* Exercise *
Output exactly, with nothing added, the entries from the first line through the line with "Special Search Providers (135, 1508)".
----
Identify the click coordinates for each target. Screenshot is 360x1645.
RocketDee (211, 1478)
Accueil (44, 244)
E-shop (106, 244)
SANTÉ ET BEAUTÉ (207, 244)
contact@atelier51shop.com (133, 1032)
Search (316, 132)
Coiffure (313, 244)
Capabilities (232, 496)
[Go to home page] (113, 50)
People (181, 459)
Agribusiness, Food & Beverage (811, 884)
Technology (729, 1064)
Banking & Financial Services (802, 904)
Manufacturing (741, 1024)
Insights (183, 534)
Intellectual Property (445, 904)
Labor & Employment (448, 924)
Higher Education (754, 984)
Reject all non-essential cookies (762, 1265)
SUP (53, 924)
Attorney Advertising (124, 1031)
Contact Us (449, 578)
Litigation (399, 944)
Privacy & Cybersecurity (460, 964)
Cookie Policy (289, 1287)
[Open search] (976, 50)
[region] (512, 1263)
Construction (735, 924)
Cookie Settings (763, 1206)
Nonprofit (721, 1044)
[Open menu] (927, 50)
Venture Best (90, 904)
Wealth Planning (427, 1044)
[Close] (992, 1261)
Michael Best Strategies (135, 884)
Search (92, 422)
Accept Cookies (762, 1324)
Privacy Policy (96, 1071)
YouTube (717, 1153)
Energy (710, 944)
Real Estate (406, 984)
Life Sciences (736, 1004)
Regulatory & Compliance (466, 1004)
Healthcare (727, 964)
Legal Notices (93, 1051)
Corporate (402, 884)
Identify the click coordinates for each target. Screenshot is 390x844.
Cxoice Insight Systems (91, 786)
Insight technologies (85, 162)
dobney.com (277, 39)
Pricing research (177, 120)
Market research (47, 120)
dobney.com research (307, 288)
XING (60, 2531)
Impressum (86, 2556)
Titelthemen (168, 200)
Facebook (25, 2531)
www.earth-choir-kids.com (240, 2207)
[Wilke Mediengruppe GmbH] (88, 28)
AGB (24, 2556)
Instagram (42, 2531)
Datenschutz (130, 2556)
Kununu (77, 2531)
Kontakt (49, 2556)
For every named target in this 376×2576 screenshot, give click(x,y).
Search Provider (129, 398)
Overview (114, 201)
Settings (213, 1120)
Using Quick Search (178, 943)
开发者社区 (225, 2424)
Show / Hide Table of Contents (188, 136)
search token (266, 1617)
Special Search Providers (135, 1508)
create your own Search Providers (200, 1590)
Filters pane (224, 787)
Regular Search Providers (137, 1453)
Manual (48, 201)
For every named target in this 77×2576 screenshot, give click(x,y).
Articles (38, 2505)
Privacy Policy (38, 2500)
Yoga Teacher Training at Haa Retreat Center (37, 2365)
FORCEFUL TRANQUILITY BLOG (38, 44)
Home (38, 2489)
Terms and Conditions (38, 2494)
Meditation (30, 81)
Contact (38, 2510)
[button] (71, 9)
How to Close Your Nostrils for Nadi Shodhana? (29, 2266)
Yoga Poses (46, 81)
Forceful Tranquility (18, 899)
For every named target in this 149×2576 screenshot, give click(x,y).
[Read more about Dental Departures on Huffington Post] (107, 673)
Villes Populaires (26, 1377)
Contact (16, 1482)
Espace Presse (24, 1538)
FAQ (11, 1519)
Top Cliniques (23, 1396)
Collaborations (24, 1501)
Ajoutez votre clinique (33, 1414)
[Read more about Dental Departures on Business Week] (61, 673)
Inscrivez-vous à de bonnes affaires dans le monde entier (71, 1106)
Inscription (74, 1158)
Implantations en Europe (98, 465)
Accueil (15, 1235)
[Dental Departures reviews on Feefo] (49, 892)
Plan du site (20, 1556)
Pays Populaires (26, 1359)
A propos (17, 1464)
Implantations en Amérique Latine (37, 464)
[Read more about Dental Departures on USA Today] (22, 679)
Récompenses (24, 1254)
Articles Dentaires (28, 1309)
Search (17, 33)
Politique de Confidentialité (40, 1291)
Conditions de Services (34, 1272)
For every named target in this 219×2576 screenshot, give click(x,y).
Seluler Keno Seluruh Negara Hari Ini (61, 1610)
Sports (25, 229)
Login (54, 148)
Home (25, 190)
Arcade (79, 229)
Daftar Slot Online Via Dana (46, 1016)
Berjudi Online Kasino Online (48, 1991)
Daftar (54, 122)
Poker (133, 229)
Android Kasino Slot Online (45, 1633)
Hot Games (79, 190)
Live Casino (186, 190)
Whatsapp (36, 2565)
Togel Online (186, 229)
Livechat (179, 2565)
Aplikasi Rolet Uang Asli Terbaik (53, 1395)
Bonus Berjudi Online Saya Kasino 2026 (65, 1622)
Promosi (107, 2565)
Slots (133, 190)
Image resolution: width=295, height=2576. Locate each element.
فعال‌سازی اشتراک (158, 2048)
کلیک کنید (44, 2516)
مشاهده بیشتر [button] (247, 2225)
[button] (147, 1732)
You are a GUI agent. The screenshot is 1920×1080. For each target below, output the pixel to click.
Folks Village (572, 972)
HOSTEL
----
* Result of the task *
Identify the click coordinates for each target. Screenshot is 360x1645.
RocketDee (211, 1478)
Accueil (44, 244)
E-shop (106, 244)
SANTÉ ET BEAUTÉ (207, 244)
contact@atelier51shop.com (133, 1032)
Search (316, 132)
Coiffure (313, 244)
Capabilities (232, 496)
[Go to home page] (113, 50)
People (181, 459)
Agribusiness, Food & Beverage (811, 884)
Technology (729, 1064)
Banking & Financial Services (802, 904)
Manufacturing (741, 1024)
Insights (183, 534)
Intellectual Property (445, 904)
Labor & Employment (448, 924)
Higher Education (754, 984)
Reject all non-essential cookies (762, 1265)
SUP (53, 924)
Attorney Advertising (124, 1031)
Contact Us (449, 578)
Litigation (399, 944)
Privacy & Cybersecurity (460, 964)
Cookie Policy (289, 1287)
[Open search] (976, 50)
[region] (512, 1263)
Construction (735, 924)
Cookie Settings (763, 1206)
Nonprofit (721, 1044)
[Open menu] (927, 50)
Venture Best (90, 904)
Wealth Planning (427, 1044)
[Close] (992, 1261)
Michael Best Strategies (135, 884)
Search (92, 422)
Accept Cookies (762, 1324)
Privacy Policy (96, 1071)
YouTube (717, 1153)
Energy (710, 944)
Real Estate (406, 984)
Life Sciences (736, 1004)
Regulatory & Compliance (466, 1004)
Healthcare (727, 964)
Legal Notices (93, 1051)
Corporate (402, 884)
Identify the click coordinates for each target. Screenshot is 390x844.
Cxoice Insight Systems (91, 786)
Insight technologies (85, 162)
dobney.com (277, 39)
Pricing research (177, 120)
Market research (47, 120)
dobney.com research (307, 288)
XING (60, 2531)
Impressum (86, 2556)
Titelthemen (168, 200)
Facebook (25, 2531)
www.earth-choir-kids.com (240, 2207)
[Wilke Mediengruppe GmbH] (88, 28)
AGB (24, 2556)
Instagram (42, 2531)
Datenschutz (130, 2556)
Kununu (77, 2531)
Kontakt (49, 2556)
For every named target in this 376×2576 screenshot, give click(x,y).
Search Provider (129, 398)
Overview (114, 201)
Settings (213, 1120)
Using Quick Search (178, 943)
开发者社区 (225, 2424)
Show / Hide Table of Contents (188, 136)
search token (266, 1617)
Special Search Providers (135, 1508)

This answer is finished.